[Saved entries]
-------

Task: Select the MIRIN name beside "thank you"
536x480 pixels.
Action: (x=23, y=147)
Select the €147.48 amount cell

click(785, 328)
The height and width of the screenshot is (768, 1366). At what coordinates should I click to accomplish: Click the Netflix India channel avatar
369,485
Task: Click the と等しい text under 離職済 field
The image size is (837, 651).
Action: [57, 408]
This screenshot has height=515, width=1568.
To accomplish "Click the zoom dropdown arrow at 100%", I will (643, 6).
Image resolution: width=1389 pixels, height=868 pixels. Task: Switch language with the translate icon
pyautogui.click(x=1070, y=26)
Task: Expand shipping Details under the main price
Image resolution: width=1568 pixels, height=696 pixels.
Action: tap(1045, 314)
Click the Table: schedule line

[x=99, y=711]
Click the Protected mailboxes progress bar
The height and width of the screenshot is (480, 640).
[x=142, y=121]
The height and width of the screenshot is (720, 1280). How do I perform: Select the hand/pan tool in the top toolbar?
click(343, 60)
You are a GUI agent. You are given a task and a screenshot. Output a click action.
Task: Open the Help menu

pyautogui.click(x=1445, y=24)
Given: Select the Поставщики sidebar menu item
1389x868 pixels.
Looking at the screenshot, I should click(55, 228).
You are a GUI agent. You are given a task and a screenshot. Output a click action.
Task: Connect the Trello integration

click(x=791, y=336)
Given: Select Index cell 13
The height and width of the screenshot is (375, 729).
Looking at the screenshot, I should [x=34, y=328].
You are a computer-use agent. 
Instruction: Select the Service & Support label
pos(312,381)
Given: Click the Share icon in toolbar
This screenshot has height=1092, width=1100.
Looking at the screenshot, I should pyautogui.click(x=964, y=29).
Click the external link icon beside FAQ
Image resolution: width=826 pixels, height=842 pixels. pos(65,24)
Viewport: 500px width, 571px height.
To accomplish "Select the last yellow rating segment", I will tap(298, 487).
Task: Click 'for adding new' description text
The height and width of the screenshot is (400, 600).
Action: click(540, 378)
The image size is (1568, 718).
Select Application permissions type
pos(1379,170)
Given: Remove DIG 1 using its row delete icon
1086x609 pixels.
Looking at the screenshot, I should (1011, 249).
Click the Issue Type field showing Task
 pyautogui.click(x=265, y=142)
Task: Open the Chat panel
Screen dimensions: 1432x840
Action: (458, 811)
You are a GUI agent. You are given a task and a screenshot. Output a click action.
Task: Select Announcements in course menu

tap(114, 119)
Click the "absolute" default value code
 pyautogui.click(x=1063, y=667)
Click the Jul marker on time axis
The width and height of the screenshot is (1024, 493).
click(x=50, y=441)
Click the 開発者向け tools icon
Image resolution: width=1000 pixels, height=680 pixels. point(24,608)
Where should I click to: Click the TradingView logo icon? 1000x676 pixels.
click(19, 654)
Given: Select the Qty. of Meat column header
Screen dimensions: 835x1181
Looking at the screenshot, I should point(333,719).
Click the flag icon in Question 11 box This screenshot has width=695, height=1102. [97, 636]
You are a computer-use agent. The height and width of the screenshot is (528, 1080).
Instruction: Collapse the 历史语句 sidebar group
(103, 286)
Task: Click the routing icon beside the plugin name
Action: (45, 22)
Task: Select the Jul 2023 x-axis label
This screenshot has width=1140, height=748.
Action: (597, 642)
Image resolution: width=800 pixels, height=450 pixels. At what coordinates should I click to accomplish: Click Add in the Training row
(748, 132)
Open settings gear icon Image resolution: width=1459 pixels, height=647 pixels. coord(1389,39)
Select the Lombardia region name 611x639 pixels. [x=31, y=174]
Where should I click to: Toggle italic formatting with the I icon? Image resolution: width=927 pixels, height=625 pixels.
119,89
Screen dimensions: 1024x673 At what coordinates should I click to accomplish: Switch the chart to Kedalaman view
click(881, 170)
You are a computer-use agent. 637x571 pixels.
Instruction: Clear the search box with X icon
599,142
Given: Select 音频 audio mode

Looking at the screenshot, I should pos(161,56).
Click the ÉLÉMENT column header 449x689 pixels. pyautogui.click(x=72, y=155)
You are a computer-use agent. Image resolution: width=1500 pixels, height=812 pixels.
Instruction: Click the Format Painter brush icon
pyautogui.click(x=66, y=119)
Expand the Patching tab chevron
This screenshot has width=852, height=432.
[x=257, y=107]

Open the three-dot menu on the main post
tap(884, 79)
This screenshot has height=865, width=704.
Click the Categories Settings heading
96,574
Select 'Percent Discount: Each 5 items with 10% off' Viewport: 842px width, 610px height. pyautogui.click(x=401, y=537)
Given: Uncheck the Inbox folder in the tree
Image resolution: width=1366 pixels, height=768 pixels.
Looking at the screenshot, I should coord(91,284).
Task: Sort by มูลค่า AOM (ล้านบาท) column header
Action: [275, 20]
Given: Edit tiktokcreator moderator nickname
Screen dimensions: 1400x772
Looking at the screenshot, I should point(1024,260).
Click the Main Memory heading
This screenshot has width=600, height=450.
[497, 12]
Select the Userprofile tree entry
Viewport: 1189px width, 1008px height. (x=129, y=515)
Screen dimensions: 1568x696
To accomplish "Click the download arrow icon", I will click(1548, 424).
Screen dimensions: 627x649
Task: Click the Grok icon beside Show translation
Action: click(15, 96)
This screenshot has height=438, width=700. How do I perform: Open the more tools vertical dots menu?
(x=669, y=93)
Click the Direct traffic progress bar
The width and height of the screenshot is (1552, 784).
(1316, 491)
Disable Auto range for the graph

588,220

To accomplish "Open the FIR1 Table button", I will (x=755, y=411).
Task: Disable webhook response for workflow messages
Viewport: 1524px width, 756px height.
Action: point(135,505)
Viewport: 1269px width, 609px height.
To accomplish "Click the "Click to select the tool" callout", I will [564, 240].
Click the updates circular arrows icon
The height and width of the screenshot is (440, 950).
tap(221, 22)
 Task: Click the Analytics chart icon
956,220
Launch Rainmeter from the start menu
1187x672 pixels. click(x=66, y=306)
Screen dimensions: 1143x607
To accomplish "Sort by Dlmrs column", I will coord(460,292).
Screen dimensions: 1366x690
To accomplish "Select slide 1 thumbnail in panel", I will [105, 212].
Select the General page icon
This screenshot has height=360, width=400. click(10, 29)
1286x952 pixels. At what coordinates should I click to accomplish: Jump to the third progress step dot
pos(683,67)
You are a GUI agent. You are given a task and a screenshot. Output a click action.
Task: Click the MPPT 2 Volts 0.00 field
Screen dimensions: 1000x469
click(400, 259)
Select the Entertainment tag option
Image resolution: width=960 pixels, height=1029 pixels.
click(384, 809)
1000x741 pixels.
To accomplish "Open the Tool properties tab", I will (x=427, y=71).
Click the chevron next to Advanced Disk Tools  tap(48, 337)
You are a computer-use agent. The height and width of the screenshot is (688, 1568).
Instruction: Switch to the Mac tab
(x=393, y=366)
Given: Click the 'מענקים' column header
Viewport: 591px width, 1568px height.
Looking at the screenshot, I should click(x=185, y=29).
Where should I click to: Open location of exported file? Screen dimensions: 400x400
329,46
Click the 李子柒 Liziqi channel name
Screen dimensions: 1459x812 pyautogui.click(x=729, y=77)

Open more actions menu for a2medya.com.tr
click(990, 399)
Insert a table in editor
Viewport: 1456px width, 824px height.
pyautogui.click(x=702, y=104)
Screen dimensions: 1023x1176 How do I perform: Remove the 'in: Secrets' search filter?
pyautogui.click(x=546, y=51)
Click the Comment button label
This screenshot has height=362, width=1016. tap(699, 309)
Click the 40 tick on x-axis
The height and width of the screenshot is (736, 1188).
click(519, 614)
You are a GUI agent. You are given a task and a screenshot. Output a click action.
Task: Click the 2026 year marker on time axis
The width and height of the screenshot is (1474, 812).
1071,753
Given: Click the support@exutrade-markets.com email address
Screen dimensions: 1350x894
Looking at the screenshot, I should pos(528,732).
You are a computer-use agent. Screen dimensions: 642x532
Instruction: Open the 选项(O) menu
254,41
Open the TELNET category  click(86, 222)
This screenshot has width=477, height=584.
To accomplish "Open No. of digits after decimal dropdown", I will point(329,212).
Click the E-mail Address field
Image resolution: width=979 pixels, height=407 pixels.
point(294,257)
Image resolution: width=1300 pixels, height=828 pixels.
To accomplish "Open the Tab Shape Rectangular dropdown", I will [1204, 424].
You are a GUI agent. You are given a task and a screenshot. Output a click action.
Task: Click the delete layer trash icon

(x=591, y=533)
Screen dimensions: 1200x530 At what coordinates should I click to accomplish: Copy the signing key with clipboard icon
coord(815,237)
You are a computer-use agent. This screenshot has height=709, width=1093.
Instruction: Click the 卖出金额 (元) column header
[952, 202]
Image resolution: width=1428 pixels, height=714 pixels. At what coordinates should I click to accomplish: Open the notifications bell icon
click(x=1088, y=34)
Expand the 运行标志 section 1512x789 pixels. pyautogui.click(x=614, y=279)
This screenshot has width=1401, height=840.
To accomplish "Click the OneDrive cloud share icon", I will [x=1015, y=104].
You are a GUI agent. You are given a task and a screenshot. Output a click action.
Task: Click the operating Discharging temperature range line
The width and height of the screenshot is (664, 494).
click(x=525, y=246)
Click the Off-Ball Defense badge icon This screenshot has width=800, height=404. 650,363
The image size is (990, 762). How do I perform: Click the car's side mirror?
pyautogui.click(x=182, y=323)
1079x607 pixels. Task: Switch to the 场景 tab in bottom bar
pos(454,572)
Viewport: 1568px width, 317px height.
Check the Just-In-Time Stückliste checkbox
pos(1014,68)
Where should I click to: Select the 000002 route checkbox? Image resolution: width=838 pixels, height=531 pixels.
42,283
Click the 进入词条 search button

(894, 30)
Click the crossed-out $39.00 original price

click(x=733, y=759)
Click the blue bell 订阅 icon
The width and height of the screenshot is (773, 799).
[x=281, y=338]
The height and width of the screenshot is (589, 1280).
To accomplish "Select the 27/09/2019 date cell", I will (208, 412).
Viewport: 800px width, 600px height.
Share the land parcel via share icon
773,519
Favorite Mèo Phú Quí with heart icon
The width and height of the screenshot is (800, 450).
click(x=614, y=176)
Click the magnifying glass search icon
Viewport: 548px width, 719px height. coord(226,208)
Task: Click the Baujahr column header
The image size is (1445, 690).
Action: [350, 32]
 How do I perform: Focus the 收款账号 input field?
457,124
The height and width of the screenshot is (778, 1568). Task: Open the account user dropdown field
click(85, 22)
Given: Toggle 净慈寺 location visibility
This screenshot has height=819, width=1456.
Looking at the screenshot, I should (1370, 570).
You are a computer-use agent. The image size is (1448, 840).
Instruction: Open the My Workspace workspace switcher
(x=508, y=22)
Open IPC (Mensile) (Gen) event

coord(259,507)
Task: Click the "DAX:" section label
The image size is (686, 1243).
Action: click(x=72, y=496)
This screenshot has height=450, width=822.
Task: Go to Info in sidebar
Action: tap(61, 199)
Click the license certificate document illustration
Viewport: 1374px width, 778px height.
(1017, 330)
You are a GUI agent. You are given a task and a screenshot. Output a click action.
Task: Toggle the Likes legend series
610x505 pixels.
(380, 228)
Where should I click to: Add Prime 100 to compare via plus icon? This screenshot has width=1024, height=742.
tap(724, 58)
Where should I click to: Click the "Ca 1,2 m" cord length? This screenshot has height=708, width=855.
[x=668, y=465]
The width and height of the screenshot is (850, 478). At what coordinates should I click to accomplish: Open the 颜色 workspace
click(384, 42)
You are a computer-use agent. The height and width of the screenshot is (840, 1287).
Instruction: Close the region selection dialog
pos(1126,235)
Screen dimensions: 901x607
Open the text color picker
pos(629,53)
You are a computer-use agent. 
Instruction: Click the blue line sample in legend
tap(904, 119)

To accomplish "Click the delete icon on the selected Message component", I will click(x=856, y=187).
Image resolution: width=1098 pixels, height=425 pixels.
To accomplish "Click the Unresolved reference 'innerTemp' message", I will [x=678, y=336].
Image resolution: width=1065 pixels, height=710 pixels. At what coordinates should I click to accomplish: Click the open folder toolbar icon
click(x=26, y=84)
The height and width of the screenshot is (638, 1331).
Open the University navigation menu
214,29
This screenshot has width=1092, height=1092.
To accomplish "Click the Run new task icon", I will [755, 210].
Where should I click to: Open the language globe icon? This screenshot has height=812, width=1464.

-------

Check each line above for the string "computer" and return those that contain it.

You are a computer-use agent. 
You are a computer-use agent. The height and width of the screenshot is (528, 1080).
You are a computer-use agent. 637x571 pixels.
You are a computer-use agent. Image resolution: width=1500 pixels, height=812 pixels.
You are a computer-use agent. The height and width of the screenshot is (688, 1568).
You are a computer-use agent. Screen dimensions: 642x532
You are a computer-use agent. This screenshot has height=709, width=1093.
You are a computer-use agent. The image size is (1448, 840).
You are a computer-use agent. The height and width of the screenshot is (840, 1287).
You are a computer-use agent. 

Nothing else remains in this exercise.